Dr Oz Is Taking Back His Name
Have you been duped by a marketing scam using Dr Oz’s name? Dr Oz learned how easy it is for unscrupulous companies and marketers to mislead you and take your money. Next, he wanted to talk with his audience. Everyone in the audience said they had seen ads using Dr Oz’s name or picture online.
Jessica told Dr Oz that she got emails on her phone selling beauty products. She showed him the ads, and he was appalled by the implications of this for his loyal viewers. He said if it’s confusing him, he knows it must be confusing viewers as well.
Dr Oz said a quick web search turned up thousands of unauthorized Dr Oz products made him realize he needed to take action. He reached out to some leading websites to find out why they were letting this happen to their users.
Dr Oz: Facebook & Amazon Scams
The Dr Oz Show’s legal team reported infringing users to Facebook and Amazon, and contacted the companies by phone directly to follow up. Here is what the companies had to say.
[We] have already asked our team to search for fake accounts and pages that may be using the Dr Oz name and we will make sure that these pages are escalated accordingly. Facebook respects the intellectual property rights of others and is committed to helping third parties, including Dr Oz, protect their rights.
The items to which you refer were posted by third party merchants without prior review by Amazon.com. Please be advised that we are in the process of removing the items you identified.
Dr Oz said one more time that he doesn’t endorse any products, so if you see him on eBay, Facebook, or Amazon, you’re being misled.
Dr Oz: How To Report Dr Oz Scams
Dr Oz talked with Sree about what else he can do to stop the misuse of his name. Sree said consumers should go through the site’s process to report a problem. Take note of the website address and send it to Facebook, Amazon, or another website to prevent fraudulent products.
Doctor Oz: How Retail Stores Are Ripping You Off
This problem is happening online, but it’s also going on in retail stores around the country. Dr Oz met Lori, an audience member who is trying to manage her health. She said she has seen supplements and countless other products with Dr Oz’s name and face on them. She has bought many products, and she even brought in a photo of a Dr Oz display in her local store. Lori admitted she hasn’t vetted the products she buys to see if Dr Oz has discussed them.
Dr Oz said he could tell she was being genuine, and she has been misled. Many other audience members said they have seen Dr Oz ads in person.

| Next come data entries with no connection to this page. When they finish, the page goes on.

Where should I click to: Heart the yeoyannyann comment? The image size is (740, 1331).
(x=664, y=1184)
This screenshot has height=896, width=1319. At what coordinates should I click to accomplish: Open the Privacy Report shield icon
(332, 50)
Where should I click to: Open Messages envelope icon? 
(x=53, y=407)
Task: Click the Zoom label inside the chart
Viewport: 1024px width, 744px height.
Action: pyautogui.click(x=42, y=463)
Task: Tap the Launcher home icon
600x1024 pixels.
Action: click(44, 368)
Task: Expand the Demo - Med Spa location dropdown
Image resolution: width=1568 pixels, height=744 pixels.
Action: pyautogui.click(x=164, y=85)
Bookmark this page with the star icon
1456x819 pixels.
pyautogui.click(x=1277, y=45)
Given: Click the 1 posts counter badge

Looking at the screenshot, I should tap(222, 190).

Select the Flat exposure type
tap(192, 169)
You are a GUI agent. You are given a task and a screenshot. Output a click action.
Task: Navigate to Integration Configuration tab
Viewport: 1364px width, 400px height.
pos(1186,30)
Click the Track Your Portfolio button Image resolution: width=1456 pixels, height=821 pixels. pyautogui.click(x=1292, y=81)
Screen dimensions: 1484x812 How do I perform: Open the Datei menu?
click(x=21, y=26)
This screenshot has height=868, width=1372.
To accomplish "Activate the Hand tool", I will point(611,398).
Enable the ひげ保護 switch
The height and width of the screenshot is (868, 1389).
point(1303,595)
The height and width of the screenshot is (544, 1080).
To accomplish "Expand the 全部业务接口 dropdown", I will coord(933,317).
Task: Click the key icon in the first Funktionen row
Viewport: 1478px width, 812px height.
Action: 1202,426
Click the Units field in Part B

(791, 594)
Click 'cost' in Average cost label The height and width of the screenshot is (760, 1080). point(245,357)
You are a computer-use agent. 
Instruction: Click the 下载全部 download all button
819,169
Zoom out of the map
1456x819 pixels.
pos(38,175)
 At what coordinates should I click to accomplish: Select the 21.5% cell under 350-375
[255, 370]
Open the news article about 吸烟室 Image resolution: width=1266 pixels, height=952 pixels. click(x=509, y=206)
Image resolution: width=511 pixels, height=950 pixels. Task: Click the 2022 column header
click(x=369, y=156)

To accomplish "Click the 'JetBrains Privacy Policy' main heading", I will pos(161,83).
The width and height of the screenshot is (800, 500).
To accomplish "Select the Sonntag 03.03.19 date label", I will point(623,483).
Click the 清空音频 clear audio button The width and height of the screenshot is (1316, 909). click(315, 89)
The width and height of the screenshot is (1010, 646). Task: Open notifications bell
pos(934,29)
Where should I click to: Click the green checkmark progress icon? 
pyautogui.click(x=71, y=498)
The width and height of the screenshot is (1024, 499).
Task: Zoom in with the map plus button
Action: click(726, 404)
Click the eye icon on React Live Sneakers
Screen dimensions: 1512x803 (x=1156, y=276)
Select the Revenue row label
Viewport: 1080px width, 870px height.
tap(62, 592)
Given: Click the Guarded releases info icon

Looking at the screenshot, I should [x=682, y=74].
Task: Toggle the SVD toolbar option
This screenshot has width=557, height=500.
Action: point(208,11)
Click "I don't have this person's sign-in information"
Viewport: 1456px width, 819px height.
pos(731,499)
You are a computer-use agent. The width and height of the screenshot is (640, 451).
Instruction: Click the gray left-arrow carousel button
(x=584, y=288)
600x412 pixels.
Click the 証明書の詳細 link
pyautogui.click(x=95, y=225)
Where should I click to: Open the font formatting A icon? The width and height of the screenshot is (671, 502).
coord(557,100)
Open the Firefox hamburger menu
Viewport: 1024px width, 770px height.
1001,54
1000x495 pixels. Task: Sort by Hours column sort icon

Dr Oz: Store Owner Uses Dr Oz Photos
Mike, a store owner, bravely agreed to come on the show and explain why stores use this sales tactic. He said that customers watch the show and come in to ask about the products they’ve seen.
He said that he and his staff use the Dr Oz website to help consumers find the products they are looking for.
“We only deal with reputable companies that carry the exact thing that you recommend from your site and your show, and that’s what we recommend to our customers,” Mike said. “We’re trying to promote your show and help the customers get healthy with the recommendations that you make.”
Dr Oz: How To Find Dr Oz Recommended Products
That sounds quite reasonable, actually, but I’m sure not every store owner is that scrupulous. Mike admitted that there are some bad apples, but stood firm that his store does the right thing.
Dr Oz wanted to talk about the overall marketplace, and Mike agreed that there is plenty of opportunity for abuse. Mike said he tells customers to consult with their own doctors as well, and said they rely on Dr Oz’s official website to back up his advice and suggestions.
Mike said they even promote the website to his customers. Dr Oz said you have to be careful about what you buy, because some products could be ineffective and dangerous.
Oz Watch: Help Dr Oz Prevent Scams
This year, Dr Oz has a new policy on products featured in his talk show and on his website. He has decided to no longer use brand name products. In cases where products are sponsored, he vowed to personally do the research before recommending them.
“This trust that you put in me is sacred,” he said.
Dr Oz said he is starting Oz Watch, an initiative on his official website to help viewers and consumers report scams using his name and image. Dr Oz showed the homepage of his website (which is crazy because it’s already outdated; he launched a redesign last week, so this is sure to confuse people) so you know what to look for when shopping for products.
What do you think about the Dr Oz scams that are out there? Have they ever affected you?